_Task details:_ When you reach the line containing "has width=658, height=353." in the entries below, start writing out each line exactly, and stop after the line containing "Given: Reset the 人脸融合器 module settings".
※ ※ ※
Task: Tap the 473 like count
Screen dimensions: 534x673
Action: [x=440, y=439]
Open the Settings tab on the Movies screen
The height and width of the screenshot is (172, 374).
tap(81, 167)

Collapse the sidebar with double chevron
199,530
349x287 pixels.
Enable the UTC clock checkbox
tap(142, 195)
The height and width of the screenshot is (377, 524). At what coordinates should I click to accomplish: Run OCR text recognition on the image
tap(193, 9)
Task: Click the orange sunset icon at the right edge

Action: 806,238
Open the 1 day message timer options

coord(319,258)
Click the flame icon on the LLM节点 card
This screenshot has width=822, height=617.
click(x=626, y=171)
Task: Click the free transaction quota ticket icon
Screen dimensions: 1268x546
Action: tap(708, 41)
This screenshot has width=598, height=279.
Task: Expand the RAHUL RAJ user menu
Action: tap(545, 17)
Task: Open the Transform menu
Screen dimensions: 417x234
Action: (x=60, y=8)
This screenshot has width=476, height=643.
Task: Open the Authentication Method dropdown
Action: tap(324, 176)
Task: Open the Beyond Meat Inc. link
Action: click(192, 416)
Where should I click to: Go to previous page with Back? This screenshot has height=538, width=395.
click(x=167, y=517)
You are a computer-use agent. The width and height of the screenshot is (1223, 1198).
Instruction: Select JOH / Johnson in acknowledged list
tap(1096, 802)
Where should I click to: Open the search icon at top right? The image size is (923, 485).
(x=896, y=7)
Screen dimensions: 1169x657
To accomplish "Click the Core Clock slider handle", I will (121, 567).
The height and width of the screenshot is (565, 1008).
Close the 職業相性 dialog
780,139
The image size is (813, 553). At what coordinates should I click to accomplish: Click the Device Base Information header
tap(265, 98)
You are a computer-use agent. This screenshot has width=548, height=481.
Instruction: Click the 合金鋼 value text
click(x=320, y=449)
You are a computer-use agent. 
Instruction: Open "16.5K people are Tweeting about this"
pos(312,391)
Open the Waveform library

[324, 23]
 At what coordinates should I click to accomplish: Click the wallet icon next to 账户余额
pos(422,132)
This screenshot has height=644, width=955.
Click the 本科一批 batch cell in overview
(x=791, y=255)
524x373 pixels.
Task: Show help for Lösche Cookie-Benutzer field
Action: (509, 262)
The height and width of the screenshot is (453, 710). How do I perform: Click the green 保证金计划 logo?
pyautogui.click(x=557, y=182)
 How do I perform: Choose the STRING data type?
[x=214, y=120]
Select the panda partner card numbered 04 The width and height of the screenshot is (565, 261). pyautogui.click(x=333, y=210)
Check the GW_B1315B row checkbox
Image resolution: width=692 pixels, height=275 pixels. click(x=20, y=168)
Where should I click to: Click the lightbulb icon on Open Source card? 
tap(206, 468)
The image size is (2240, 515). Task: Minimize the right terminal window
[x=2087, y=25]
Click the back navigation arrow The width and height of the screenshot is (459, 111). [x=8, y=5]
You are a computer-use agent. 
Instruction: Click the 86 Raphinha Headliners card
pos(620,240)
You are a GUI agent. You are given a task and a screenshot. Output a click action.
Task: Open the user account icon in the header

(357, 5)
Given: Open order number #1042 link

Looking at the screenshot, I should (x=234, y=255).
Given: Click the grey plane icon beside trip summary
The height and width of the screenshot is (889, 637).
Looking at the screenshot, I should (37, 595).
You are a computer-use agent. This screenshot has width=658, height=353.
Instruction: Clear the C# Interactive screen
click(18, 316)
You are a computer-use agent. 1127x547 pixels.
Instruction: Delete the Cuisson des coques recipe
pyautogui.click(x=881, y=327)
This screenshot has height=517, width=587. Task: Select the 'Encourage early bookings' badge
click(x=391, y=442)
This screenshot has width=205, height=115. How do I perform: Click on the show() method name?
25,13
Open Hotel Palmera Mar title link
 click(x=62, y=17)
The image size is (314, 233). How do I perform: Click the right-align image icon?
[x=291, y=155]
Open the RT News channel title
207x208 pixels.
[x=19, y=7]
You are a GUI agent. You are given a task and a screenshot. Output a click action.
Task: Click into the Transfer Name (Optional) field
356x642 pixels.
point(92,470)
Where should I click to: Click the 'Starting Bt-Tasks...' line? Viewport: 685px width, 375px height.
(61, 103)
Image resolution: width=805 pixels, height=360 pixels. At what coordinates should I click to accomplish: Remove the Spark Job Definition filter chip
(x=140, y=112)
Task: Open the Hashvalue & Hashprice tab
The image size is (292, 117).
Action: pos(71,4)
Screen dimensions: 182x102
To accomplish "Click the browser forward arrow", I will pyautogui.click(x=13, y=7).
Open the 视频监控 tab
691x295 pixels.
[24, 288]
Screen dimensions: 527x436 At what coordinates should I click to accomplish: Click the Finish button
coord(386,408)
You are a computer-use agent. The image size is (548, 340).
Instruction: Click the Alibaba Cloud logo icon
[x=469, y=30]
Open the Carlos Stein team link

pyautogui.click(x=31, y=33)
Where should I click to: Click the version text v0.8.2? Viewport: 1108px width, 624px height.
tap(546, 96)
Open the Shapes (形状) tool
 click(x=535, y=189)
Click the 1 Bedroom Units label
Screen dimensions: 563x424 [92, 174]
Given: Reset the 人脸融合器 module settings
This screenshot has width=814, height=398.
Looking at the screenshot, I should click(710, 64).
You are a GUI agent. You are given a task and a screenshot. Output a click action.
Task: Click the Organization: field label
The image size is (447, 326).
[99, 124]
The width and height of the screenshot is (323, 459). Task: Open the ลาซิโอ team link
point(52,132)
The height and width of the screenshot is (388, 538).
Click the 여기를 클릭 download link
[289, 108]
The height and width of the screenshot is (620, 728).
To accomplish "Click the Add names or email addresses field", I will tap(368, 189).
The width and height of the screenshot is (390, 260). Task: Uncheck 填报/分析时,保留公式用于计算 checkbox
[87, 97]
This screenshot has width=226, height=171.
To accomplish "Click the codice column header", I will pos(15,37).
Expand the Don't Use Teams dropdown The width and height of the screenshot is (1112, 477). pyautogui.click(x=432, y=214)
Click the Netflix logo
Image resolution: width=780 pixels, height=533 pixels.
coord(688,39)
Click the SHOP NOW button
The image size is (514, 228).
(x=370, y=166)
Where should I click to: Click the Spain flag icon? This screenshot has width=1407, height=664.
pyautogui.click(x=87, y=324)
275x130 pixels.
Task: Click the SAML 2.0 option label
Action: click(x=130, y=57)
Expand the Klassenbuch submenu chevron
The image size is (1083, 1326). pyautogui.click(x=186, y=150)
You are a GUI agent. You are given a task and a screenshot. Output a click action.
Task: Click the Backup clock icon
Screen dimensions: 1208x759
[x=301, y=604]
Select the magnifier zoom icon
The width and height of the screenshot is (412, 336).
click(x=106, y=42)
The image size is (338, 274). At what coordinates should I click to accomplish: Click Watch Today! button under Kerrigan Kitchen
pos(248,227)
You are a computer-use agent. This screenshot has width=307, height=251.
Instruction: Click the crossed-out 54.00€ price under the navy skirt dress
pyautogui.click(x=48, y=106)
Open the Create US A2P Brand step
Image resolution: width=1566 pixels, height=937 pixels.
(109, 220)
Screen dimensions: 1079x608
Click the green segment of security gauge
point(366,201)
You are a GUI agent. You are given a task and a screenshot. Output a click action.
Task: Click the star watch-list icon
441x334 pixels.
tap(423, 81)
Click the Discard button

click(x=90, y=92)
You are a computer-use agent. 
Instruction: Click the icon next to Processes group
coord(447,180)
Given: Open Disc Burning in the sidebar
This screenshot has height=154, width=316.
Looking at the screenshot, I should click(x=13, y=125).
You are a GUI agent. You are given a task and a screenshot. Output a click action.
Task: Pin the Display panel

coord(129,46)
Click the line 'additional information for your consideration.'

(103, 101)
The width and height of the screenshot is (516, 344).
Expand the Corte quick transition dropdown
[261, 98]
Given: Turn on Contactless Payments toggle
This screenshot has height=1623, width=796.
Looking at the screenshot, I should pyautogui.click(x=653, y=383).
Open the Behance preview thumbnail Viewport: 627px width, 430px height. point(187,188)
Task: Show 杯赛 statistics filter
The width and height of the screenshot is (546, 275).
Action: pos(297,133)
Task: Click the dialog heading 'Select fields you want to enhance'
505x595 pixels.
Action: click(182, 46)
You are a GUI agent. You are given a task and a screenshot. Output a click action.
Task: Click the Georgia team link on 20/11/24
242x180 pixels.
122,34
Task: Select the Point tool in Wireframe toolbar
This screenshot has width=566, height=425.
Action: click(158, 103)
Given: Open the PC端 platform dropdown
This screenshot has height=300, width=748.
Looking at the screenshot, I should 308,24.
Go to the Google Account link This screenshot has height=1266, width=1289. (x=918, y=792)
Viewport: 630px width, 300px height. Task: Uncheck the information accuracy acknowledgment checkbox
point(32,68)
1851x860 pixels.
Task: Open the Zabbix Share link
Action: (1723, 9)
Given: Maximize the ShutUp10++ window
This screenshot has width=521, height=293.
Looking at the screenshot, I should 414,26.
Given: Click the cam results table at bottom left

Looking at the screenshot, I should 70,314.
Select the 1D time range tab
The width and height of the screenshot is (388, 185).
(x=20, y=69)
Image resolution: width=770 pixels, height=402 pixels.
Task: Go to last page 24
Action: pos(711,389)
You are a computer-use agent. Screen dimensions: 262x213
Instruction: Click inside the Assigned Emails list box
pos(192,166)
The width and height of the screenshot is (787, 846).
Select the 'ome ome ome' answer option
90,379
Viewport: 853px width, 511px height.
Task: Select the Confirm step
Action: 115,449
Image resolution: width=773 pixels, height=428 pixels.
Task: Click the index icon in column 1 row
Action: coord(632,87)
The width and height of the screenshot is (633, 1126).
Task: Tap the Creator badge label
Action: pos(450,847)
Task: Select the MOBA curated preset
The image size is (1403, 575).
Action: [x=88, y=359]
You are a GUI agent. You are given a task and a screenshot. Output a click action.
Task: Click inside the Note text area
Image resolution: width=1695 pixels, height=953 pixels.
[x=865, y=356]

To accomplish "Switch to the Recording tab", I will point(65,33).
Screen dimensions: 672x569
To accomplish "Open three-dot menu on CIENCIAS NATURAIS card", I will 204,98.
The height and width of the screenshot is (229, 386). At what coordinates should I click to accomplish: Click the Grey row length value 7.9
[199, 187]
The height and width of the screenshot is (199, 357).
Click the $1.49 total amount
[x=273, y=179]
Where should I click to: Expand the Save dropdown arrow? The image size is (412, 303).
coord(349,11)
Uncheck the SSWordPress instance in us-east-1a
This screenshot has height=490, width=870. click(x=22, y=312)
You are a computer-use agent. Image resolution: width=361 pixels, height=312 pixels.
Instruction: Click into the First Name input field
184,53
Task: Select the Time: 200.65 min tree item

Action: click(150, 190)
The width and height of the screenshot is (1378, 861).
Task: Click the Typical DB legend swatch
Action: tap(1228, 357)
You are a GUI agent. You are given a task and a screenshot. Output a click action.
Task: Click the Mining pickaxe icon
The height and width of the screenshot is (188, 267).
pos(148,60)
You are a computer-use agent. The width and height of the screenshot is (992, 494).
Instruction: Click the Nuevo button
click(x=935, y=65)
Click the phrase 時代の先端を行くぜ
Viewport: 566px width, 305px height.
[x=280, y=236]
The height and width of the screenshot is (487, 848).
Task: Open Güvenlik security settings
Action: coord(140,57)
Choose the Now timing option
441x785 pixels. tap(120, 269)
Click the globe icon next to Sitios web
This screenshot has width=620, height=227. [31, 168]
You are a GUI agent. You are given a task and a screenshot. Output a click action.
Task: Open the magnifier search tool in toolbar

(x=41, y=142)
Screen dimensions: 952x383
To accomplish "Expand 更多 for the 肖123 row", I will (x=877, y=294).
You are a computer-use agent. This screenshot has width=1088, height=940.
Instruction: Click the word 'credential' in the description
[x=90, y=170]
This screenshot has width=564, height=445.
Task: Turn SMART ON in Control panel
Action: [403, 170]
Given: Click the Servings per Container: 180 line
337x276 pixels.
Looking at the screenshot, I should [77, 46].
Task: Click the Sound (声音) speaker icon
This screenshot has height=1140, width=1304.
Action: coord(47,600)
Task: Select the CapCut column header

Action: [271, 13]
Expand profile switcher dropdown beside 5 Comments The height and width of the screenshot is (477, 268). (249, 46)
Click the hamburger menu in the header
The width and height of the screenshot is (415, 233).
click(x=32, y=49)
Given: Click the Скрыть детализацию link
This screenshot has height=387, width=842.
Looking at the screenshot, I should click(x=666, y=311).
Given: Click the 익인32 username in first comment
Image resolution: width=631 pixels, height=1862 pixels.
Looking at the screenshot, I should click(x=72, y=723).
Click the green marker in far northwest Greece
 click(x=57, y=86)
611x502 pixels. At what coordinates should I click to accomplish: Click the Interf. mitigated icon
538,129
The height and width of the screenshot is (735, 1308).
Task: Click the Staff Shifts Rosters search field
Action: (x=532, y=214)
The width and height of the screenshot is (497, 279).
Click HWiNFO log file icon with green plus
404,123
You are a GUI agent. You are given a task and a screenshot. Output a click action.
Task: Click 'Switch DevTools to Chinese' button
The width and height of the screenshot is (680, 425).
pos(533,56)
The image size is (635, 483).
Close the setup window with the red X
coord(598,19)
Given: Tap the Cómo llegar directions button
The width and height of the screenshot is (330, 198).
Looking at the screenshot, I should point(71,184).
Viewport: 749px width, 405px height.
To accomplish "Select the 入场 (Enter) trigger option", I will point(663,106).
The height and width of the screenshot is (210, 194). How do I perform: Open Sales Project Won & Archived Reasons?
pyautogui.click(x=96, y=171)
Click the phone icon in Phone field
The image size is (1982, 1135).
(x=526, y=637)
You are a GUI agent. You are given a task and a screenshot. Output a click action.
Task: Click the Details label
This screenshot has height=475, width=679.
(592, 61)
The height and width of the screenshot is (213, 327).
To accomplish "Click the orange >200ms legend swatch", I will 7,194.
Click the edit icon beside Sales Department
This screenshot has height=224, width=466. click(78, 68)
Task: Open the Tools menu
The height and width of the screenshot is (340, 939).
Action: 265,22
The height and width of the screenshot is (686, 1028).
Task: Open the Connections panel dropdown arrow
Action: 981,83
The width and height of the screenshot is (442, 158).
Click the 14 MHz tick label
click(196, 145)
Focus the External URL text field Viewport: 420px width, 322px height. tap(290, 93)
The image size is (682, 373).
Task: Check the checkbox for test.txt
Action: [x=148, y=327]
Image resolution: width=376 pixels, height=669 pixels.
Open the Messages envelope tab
※ ※ ※
_Written solution:_
You are a computer-use agent. This screenshot has width=658, height=353.
Instruction: Clear the C# Interactive screen
click(18, 316)
You are a computer-use agent. 1127x547 pixels.
Instruction: Delete the Cuisson des coques recipe
pyautogui.click(x=881, y=327)
This screenshot has height=517, width=587. Task: Select the 'Encourage early bookings' badge
click(x=391, y=442)
This screenshot has width=205, height=115. How do I perform: Click on the show() method name?
25,13
Open Hotel Palmera Mar title link
 click(x=62, y=17)
The image size is (314, 233). How do I perform: Click the right-align image icon?
[x=291, y=155]
Open the RT News channel title
207x208 pixels.
[x=19, y=7]
You are a GUI agent. You are given a task and a screenshot. Output a click action.
Task: Click into the Transfer Name (Optional) field
356x642 pixels.
point(92,470)
Where should I click to: Click the 'Starting Bt-Tasks...' line? Viewport: 685px width, 375px height.
(61, 103)
Image resolution: width=805 pixels, height=360 pixels. At what coordinates should I click to accomplish: Remove the Spark Job Definition filter chip
(x=140, y=112)
Task: Open the Hashvalue & Hashprice tab
The image size is (292, 117).
Action: pos(71,4)
Screen dimensions: 182x102
To accomplish "Click the browser forward arrow", I will pyautogui.click(x=13, y=7).
Open the 视频监控 tab
691x295 pixels.
[24, 288]
Screen dimensions: 527x436 At what coordinates should I click to accomplish: Click the Finish button
coord(386,408)
You are a computer-use agent. The image size is (548, 340).
Instruction: Click the Alibaba Cloud logo icon
[x=469, y=30]
Open the Carlos Stein team link

pyautogui.click(x=31, y=33)
Where should I click to: Click the version text v0.8.2? Viewport: 1108px width, 624px height.
tap(546, 96)
Open the Shapes (形状) tool
 click(x=535, y=189)
Click the 1 Bedroom Units label
Screen dimensions: 563x424 [92, 174]
Given: Reset the 人脸融合器 module settings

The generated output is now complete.